>>>

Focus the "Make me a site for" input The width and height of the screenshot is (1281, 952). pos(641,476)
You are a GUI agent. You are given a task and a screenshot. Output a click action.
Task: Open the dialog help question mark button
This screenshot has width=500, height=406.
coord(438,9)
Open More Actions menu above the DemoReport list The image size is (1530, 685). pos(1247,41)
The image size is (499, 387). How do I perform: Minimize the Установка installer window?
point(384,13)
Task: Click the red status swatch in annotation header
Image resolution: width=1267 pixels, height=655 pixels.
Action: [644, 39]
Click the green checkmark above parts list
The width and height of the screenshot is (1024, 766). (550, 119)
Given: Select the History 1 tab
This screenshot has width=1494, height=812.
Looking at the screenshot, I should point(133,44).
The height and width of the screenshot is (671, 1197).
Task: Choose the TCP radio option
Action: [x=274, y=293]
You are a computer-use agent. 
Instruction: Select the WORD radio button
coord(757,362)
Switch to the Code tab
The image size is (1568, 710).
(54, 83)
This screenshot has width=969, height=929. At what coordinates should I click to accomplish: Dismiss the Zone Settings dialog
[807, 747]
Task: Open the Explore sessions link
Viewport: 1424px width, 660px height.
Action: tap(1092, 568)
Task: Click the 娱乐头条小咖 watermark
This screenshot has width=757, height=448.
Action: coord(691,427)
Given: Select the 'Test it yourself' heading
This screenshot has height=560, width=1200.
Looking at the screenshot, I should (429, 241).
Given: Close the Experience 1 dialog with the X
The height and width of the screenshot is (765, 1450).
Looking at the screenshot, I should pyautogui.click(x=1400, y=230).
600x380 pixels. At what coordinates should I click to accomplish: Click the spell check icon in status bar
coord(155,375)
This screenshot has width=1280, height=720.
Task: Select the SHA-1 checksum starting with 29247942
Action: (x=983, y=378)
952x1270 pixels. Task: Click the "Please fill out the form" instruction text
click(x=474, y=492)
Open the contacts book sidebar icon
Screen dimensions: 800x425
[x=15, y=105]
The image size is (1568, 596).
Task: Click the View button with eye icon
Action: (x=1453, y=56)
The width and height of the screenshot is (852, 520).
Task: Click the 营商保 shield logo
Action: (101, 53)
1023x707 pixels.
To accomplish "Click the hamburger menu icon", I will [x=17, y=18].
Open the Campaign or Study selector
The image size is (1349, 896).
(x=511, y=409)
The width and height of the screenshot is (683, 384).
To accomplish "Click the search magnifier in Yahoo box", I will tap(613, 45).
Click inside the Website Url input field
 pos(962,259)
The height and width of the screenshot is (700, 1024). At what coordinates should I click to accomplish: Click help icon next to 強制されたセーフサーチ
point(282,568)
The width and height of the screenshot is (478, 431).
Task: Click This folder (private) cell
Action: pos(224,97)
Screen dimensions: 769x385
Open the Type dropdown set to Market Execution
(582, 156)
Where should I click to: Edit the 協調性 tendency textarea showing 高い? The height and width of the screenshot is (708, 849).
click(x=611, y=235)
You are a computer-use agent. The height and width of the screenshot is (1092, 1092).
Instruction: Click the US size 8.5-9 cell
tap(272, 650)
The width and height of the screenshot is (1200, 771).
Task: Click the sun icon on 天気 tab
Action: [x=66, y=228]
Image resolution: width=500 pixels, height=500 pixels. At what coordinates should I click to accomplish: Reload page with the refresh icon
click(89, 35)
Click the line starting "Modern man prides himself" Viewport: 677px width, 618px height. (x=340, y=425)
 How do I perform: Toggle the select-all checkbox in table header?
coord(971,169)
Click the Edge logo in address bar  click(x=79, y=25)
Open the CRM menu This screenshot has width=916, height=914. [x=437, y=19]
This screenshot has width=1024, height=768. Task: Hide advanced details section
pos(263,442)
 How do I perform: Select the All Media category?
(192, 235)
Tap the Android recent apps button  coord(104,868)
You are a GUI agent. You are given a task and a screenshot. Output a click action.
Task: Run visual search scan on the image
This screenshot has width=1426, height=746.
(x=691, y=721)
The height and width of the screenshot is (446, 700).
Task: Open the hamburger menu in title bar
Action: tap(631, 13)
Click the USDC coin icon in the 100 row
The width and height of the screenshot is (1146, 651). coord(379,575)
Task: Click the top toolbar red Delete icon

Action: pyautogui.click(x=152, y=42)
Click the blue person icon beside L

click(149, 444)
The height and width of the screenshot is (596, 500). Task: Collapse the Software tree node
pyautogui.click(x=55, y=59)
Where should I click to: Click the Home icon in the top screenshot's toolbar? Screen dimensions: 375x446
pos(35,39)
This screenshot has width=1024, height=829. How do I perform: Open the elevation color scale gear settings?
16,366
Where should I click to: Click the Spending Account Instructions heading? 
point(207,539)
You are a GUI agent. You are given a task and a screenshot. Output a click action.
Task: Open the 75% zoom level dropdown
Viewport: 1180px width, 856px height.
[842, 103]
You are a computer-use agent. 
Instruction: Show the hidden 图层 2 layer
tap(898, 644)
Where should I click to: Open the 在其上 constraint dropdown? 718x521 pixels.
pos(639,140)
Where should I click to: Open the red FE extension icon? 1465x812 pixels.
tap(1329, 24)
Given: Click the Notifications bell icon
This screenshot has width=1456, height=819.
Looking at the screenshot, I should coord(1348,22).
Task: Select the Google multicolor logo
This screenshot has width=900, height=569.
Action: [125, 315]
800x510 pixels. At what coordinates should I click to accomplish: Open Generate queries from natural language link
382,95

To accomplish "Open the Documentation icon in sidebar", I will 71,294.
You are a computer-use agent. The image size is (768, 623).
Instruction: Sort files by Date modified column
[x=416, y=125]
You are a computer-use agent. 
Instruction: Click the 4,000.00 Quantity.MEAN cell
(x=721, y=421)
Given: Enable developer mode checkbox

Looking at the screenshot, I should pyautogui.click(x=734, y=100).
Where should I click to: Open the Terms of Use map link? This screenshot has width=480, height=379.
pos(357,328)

<<<

▸ Problem to work on
Beginning with the line that contains "Instruction: Sort files", output each line of the listing above through the last one, exactly and with nothing added.

▸ Completed exercise
Instruction: Sort files by Date modified column
[x=416, y=125]
You are a computer-use agent. 
Instruction: Click the 4,000.00 Quantity.MEAN cell
(x=721, y=421)
Given: Enable developer mode checkbox

Looking at the screenshot, I should pyautogui.click(x=734, y=100).
Where should I click to: Open the Terms of Use map link? This screenshot has width=480, height=379.
pos(357,328)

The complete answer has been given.